-- start of GIVEN RECORDS --

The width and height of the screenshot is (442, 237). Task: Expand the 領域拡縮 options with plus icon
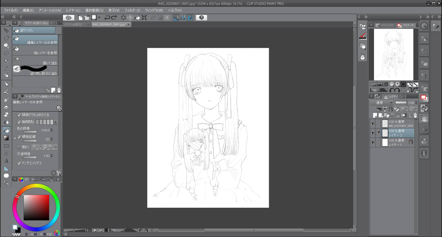pyautogui.click(x=15, y=138)

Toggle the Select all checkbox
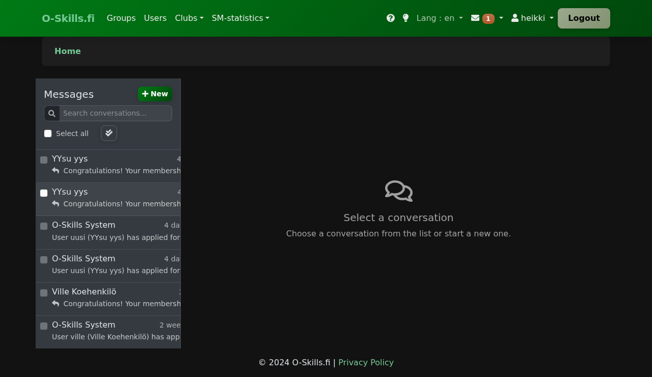click(48, 133)
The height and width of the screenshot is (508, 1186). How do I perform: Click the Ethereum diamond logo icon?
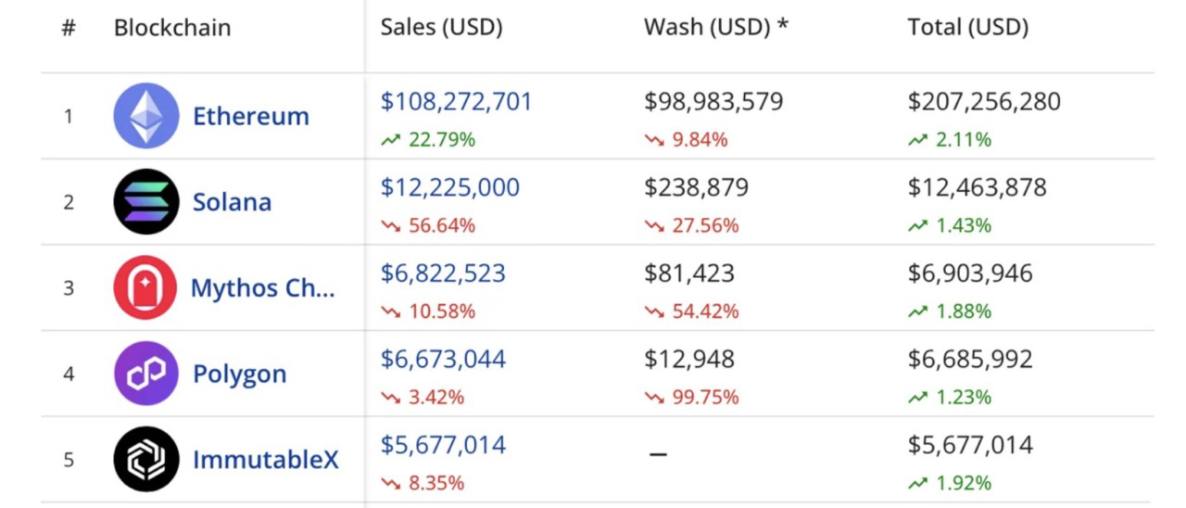(146, 116)
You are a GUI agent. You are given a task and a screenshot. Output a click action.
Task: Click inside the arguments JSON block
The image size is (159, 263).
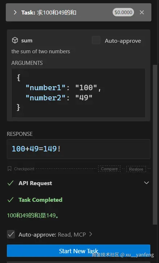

-- end of GIVEN RECORDS --

» INSTRUCTION
Change "screenshot" to "image" throughout the rows above and leave everything else as it is. Omit the pictures from your copy.

» THE COMPLETED TASK
The width and height of the image is (442, 237). Task: Expand the 領域拡縮 options with plus icon
pyautogui.click(x=15, y=138)

Toggle the Select all checkbox
click(48, 133)
The height and width of the image is (508, 1186). How do I perform: Click the Ethereum diamond logo icon?
(146, 116)
You are a GUI agent. You are given a task and a image. Output a click action.
Task: Click inside the arguments JSON block
The image size is (159, 263).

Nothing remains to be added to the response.